After, they lie side by side in the too-small bed. "Wasn't sure you'd want to," Cam says to the ceiling.
John squints at him sideways. "What? Fuck?"
"Yeah," says Cam, shutting his eyes. "You know, now we're," he gestures vaguely, "older." He shoots John a look. "I'm kinda banged up."
John snorts. "Yeah, like I'm in mint condition here." He rolls on his side. "It was weird being a kid again. Pretty hot, yeah, but not, you know, real. This is better." He traces the curve of Cam's jaw with the backs of his fingers. "You should come see the West Coast. Let me know when you get leave; I'll take you surfing."
"On these legs?" Cam snorts. "Yeah, no. I'll lie on the beach and enjoy the view, though. Or there's always bodysurfing."
"Mmmm, bodysurfing," murmurs John. "Let's get some practice in now," and he pulls Cam against him for a kiss.
Shadows are lengthening by the time John finally heads back to Atlantis. It's home, where his team is, and there's no reason to stay in Colorado now – Landry's clearly had enough of the two of them. John's packed his duffel and Cam comes to farewell him in the parking lot topside, where a jeep and driver wait to take him to the airport.

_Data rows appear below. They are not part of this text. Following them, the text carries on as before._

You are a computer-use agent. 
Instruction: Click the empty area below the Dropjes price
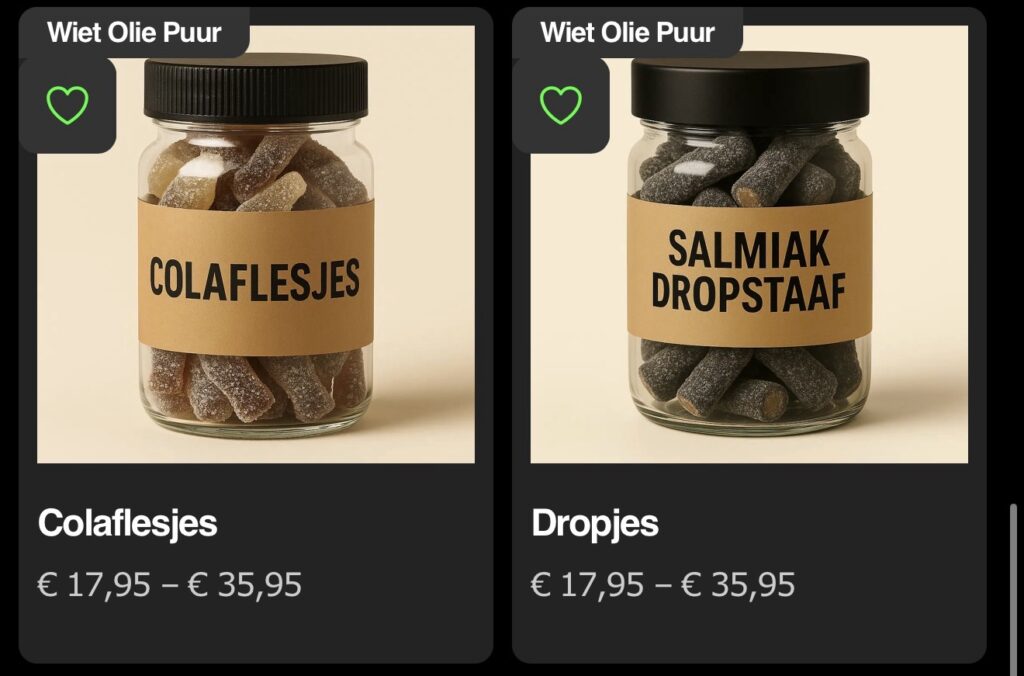point(749,632)
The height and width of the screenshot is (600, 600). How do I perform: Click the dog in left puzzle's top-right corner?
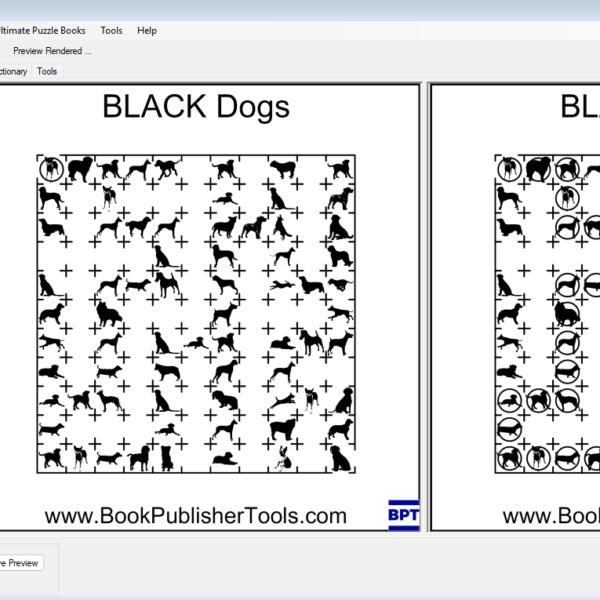(340, 168)
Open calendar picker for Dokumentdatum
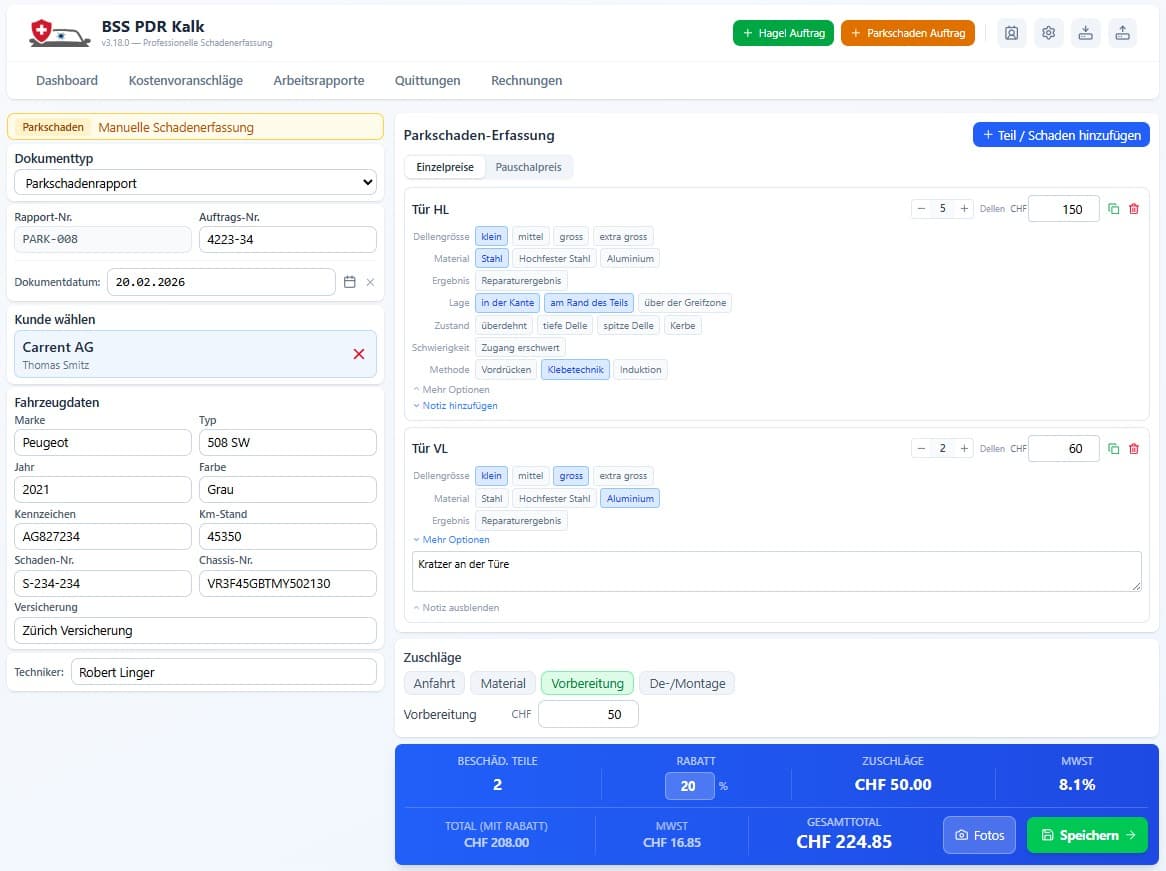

"So long, Shep." Cam shakes his hand and then rolls his eyes. "Ah, c'mere." He pulls John into a hug and John goes with it, awkward and grinning. There's some manly back-slapping. "One for the road," says Cam, giving him a final noogie before pushing him toward his ride. Cam's gone when John takes a last look back, before they pull out onto the road..
A few miles later, his mobile buzzes with an email. Remember, hands off McKay's junk.